Reakcje i kontrowersje
Choć porozumienie zostało uznane za krok naprzód, wielu ekspertów i ekologów uważa je za niewystarczające. Krytycy wskazują, że opłata obejmuje jedynie 10% emisji, co może nie zapewnić odpowiedniego bodźca do szybkiej transformacji sektora. Ponadto, przewidywane wpływy z opłat, szacowane na 11–12 miliardów dolarów rocznie, mają być przeznaczone na wsparcie globalnej transformacji w kierunku zerowej emisji netto. Jednak sposób ich dystrybucji pozostaje niejasny. Sytuacja przypomina wiele podobnych. Kiedy publiczne środki są wrzucane do wielkiego worka, a potem naprawdę ciężko zorientować się na co zostały wydane. Ogólne zapisy to w dzisiejszych zasadach za mało. Tego typu ogromne kwoty powinny mieć przejrzystość równa 100%, jeśli chodzi o ich wydatkowanie.
Wpływ na sektor żeglugowy
Nowe regulacje mogą znacząco wpłynąć na koszty operacyjne firm żeglugowych, zwłaszcza tych korzystających z tradycyjnych paliw. Wprowadzenie opłat za emisje oraz konieczność inwestycji w bardziej ekologiczne technologie mogą prowadzić do wzrostu cen transportu morskiego. Jednakże, dla firm, które już inwestują w zrównoważone rozwiązania, nowe przepisy mogą stanowić szansę na zdobycie przewagi konkurencyjnej.
Porównanie z sektorem motoryzacyjnym
Warto zauważyć, że sektor motoryzacyjny, zwłaszcza w Europie, od lat podlega rygorystycznym regulacjom dotyczącym emisji. Wprowadzenie podobnych mechanizmów w żegludze, może przyczynić się do bardziej sprawiedliwego podziału obciążeń związanych z walką ze zmianami klimatycznymi. Jednakże, skuteczność tych działań będzie zależeć od ich egzekwowania oraz gotowości branży do adaptacji.

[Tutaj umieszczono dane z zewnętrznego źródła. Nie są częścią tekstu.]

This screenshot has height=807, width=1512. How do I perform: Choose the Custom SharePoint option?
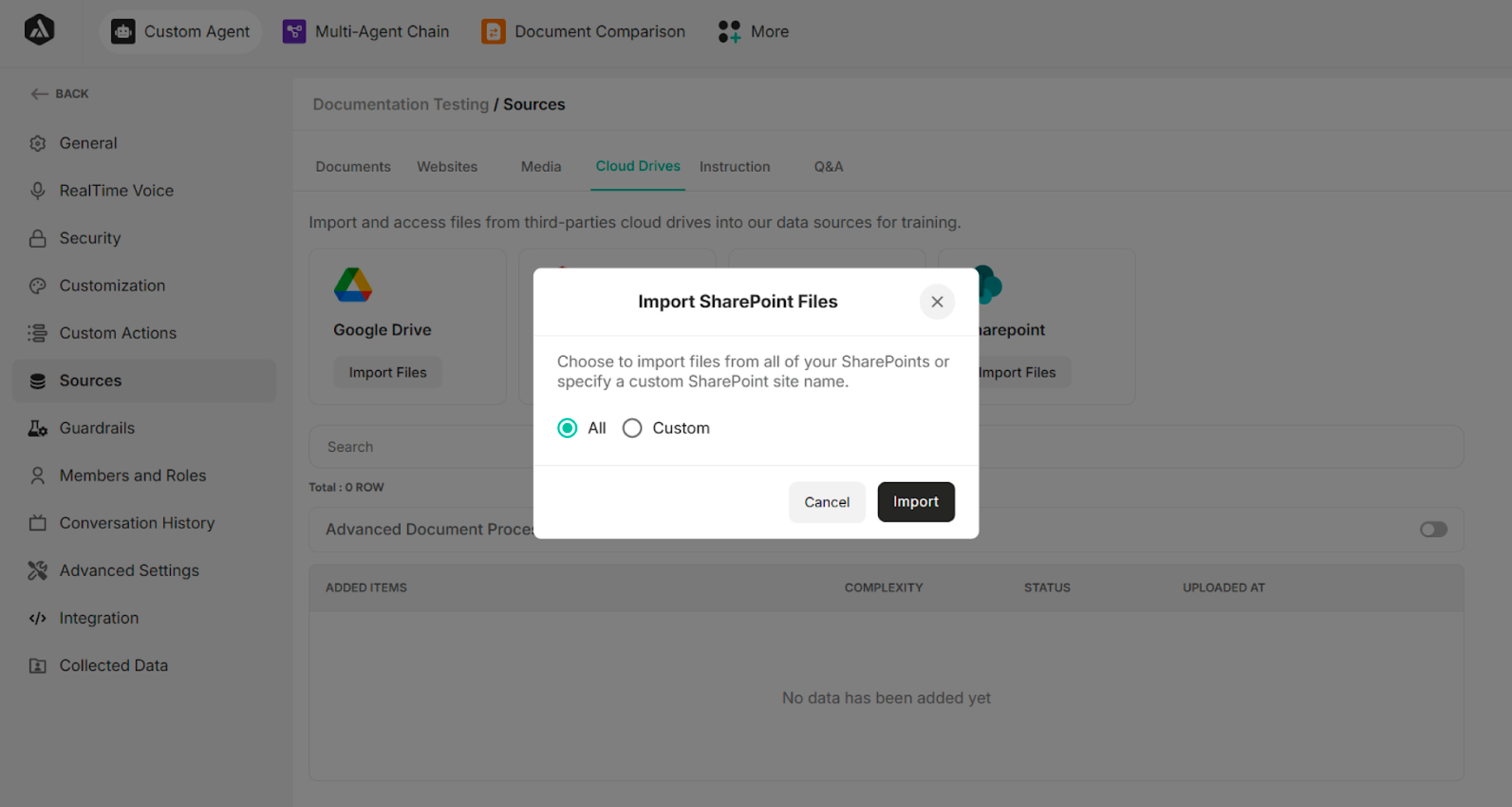click(x=632, y=428)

Nowe regulacje IMO to istotny krok w kierunku dekarbonizacji sektora żeglugowego. Choć porozumienie spotkało się z krytyką, jego wdrożenie może przyczynić się do zmniejszenia emisji gazów cieplarnianych. A przez to, promowania bardziej zrównoważonych praktyk w branży. Dalsze działania i monitorowanie efektów będą kluczowe dla osiągnięcia globalnych celów klimatycznych.
To kolejny krok w walce ze zmianami klimatu. Czy kolejnym będzie lotnictwo? Dziś ciężko w to uwierzyć, bo samoloty musiałyby latać albo na super ekologicznym paliwie, możliwie najmniej emisyjnym. Lub zmienić całkowicie napęd, na przykład na elektryczny. Niestety na dzień dzisiejszy ciężko sobie wyobrazić wielkie 4 silnikowe samoloty z 200, czy 300 osobami na pokładzie, zasilane silnikami elektrycznymi. To chyba jeszcze nie ten moment.